J.G. Hills, M.P. Goda (Los Alamos National Lab)

The fragmentation and dispersal of an asteroid in the atmosphere help determine the damage it can cause (Hills and Goda, 1993, Astronomical J. 105, 1114-1144). Large asteroids are suspected to be rubble piles with little overall strength. This lack of strength causes them to break up higher in the atmosphere than would be the case if they had the same material strength as normal meteorites. The higher elevation breakup causes them to spread apart more at a given elevation in the atmosphere, so less of their energy is available for ground impact.

We made computer simulations of such dispersal using asteroids of normal strength and those with much reduced strength to see if the more fragmented asteroids produce less damage. We find that these differences are much greater for irons than for stones, which is not surprising given the greater material strength of the irons. Irons with radii less than about 20 meters lose most of their energy before they reach sea level if they are of normal strength. If they are rubble piles, they produce little ground impact damage unless their radii exceed 70 meters. Iron asteroids have to have radii above these critical values to allow them to produce significant craters on land and tsunami in water. If the radius of an iron asteroids exceeds 200 meters, the size of the crater it produces is nearly independent of its material strength. Solid-stone asteroids with radii greater than about 100 meters produce significant craters. This critical limit is only about 20% larger for rubble-pile stone asteroids.

Blast damage from stony asteroids is not very sensitive to their strength. Small iron asteroids, with radii less than about 20 meters, produce more blast damage if they are solid, because their energy is dissipated lower in the atmosphere. If their radii exceed this value, the weaker asteroid produces more blast damage than the stronger one because the stronger one loses less of its energy in the atmosphere and more of it on ground impact.

:: Record set ::
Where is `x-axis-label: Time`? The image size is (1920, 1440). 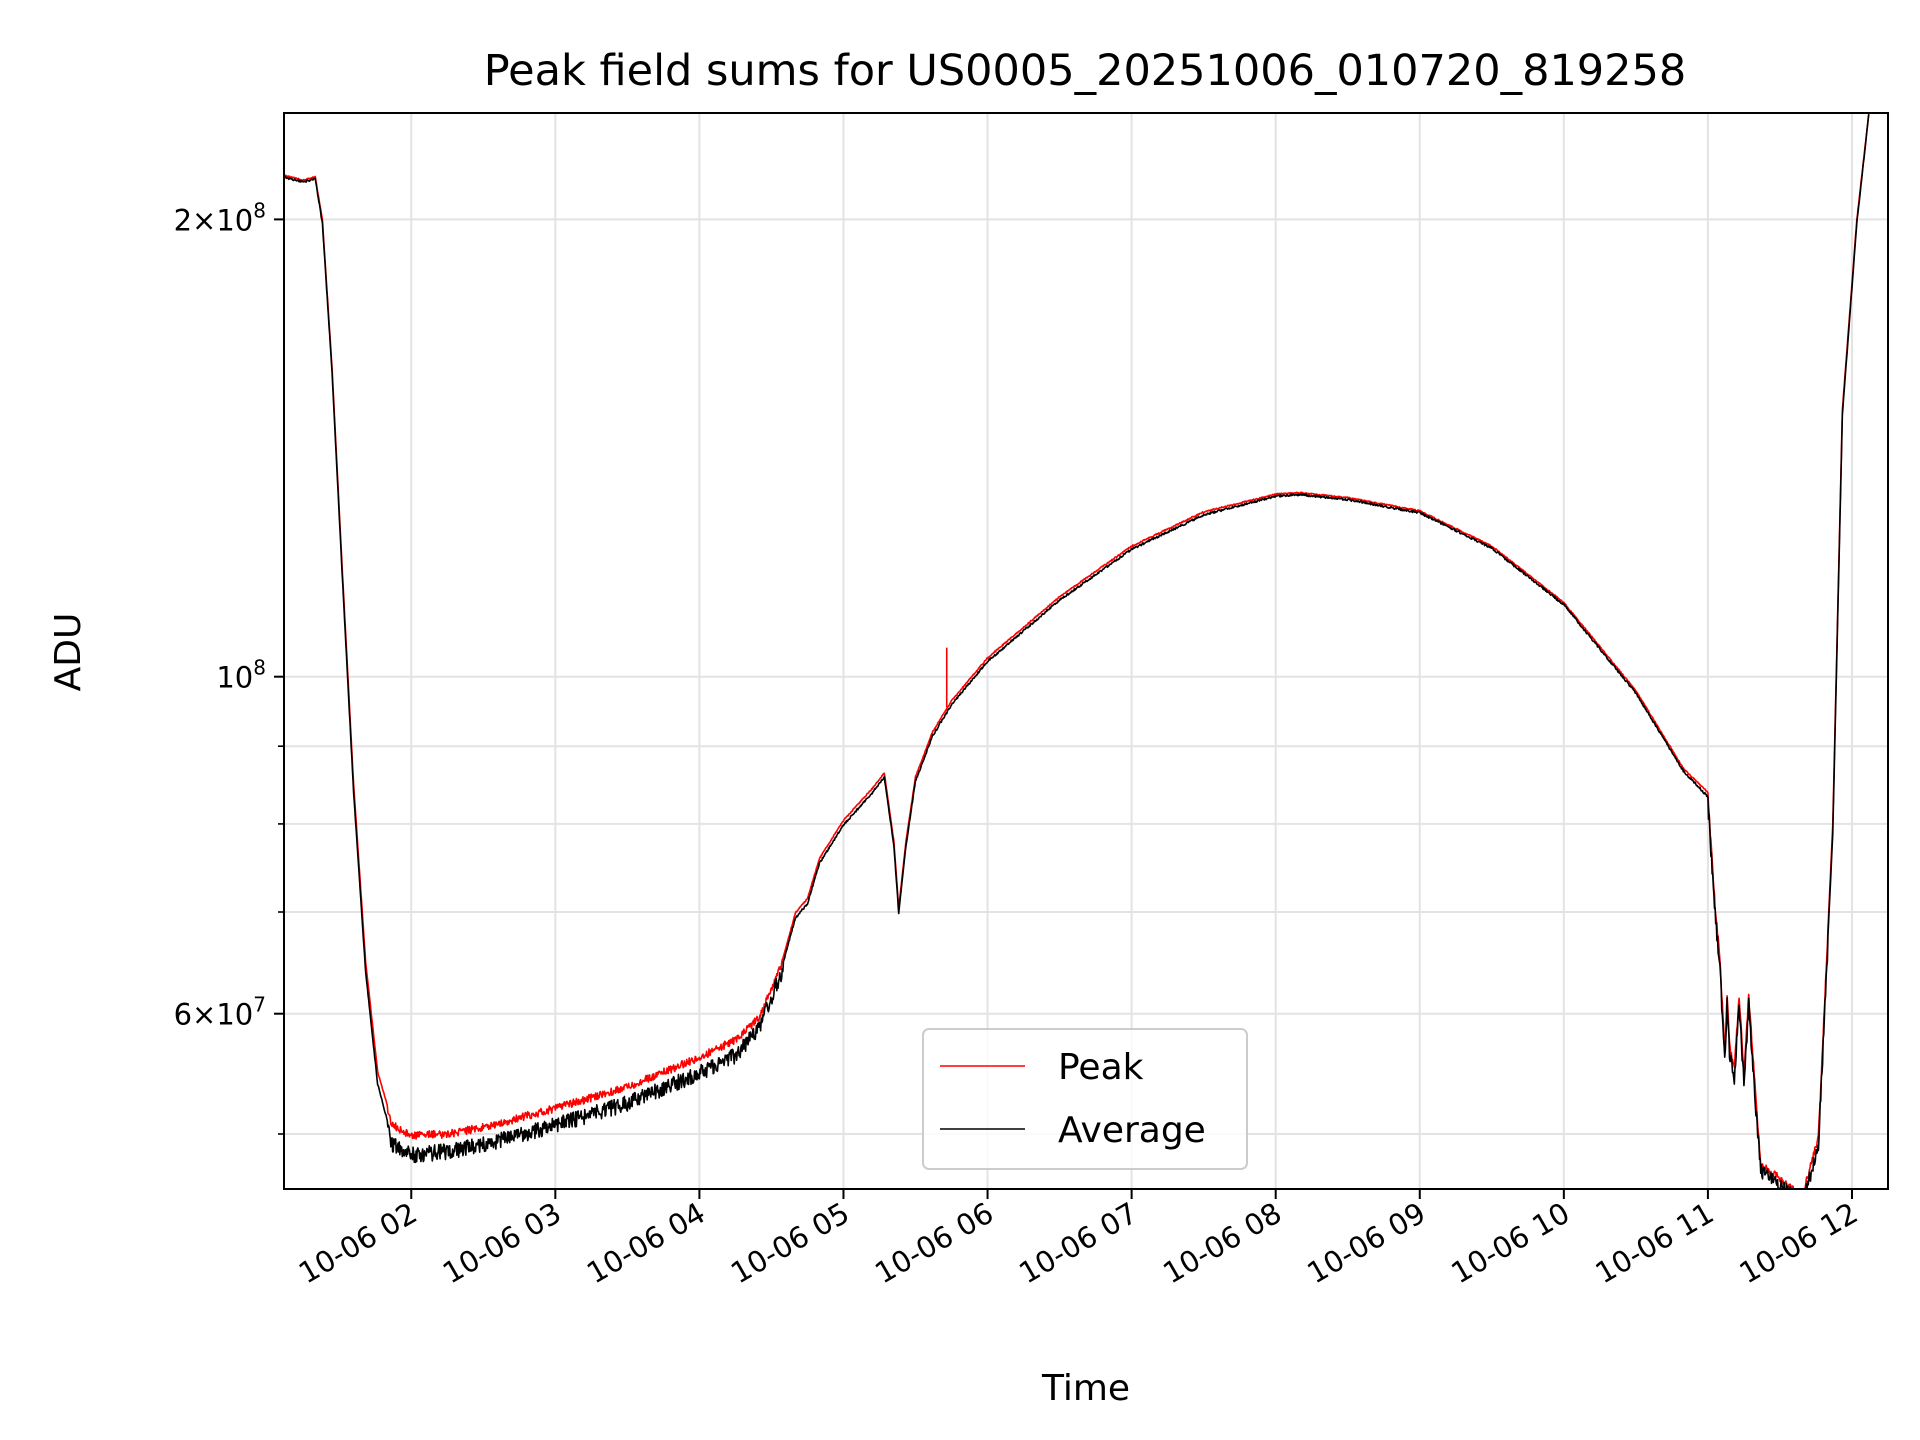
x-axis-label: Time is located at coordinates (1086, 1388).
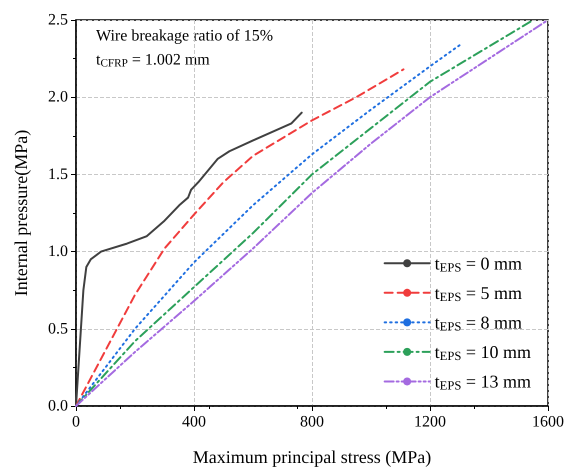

...

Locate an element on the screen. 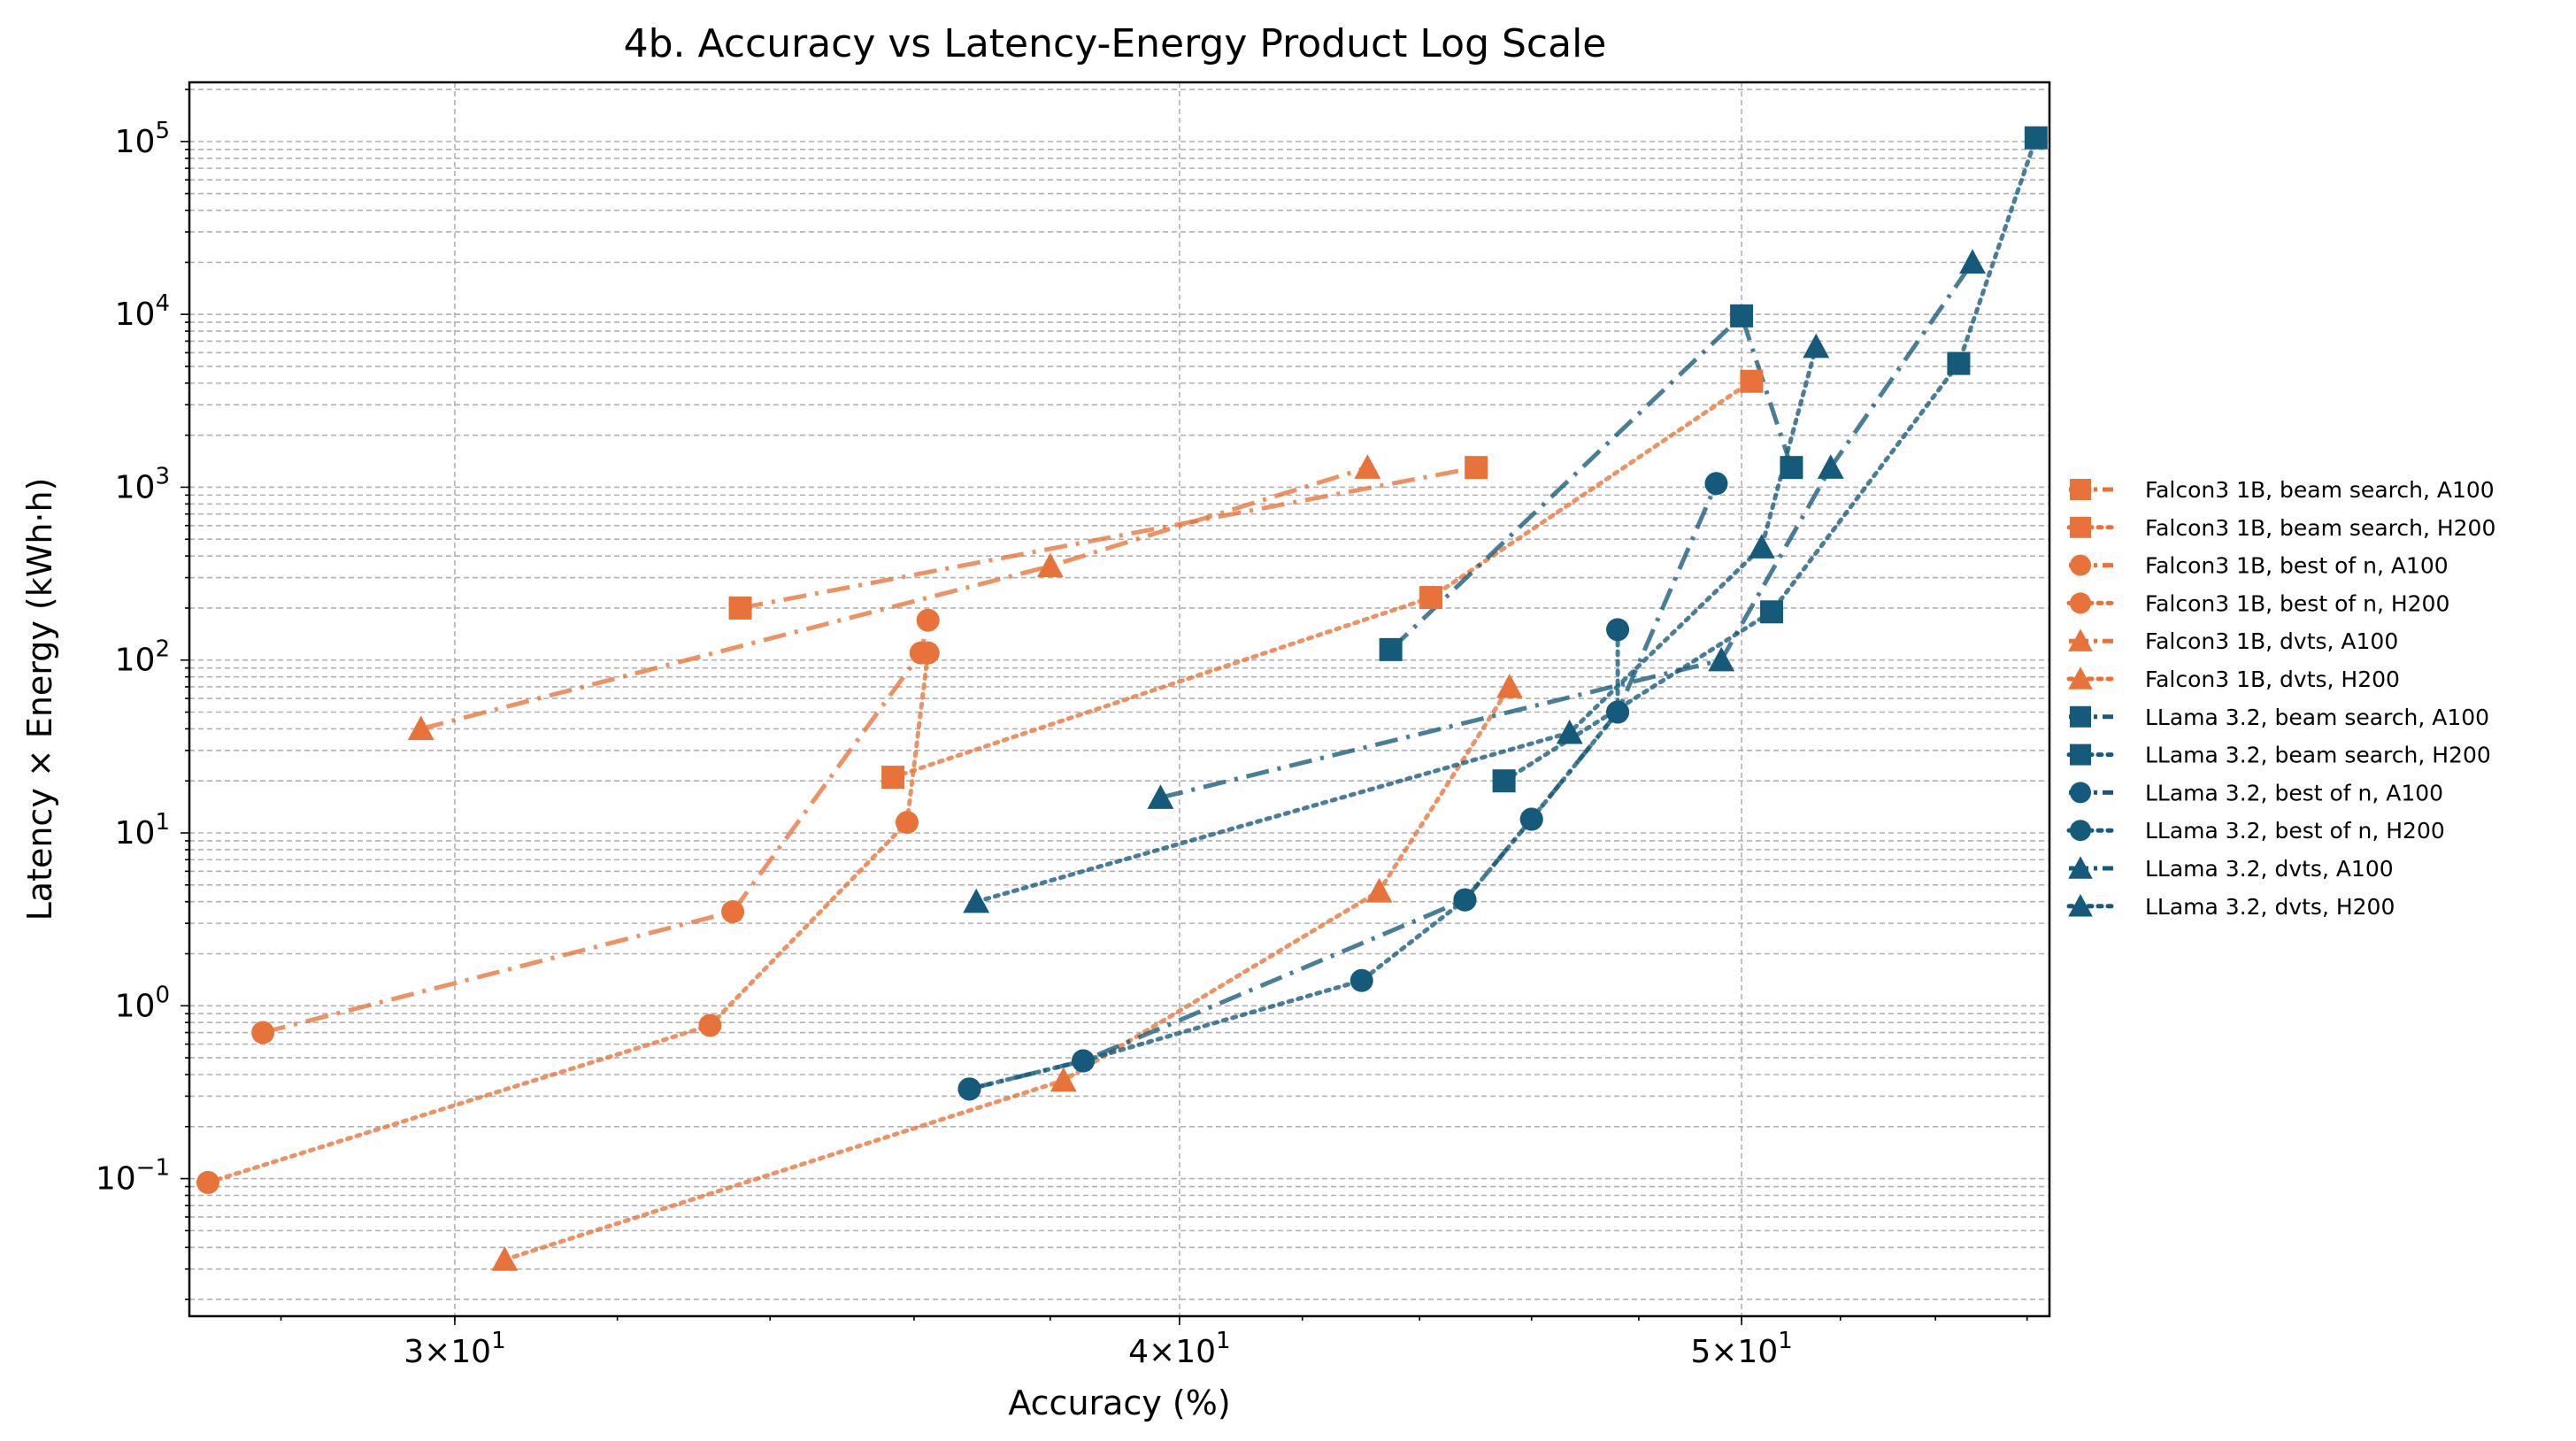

:: How to complete this task ::
Please list every distinct asteroid radius, in meters, that the text on asteroid fragmentation gives, in the order each first appears.

:: Solution to the problem ::
20 meters, 70 meters, 200 meters, 100 meters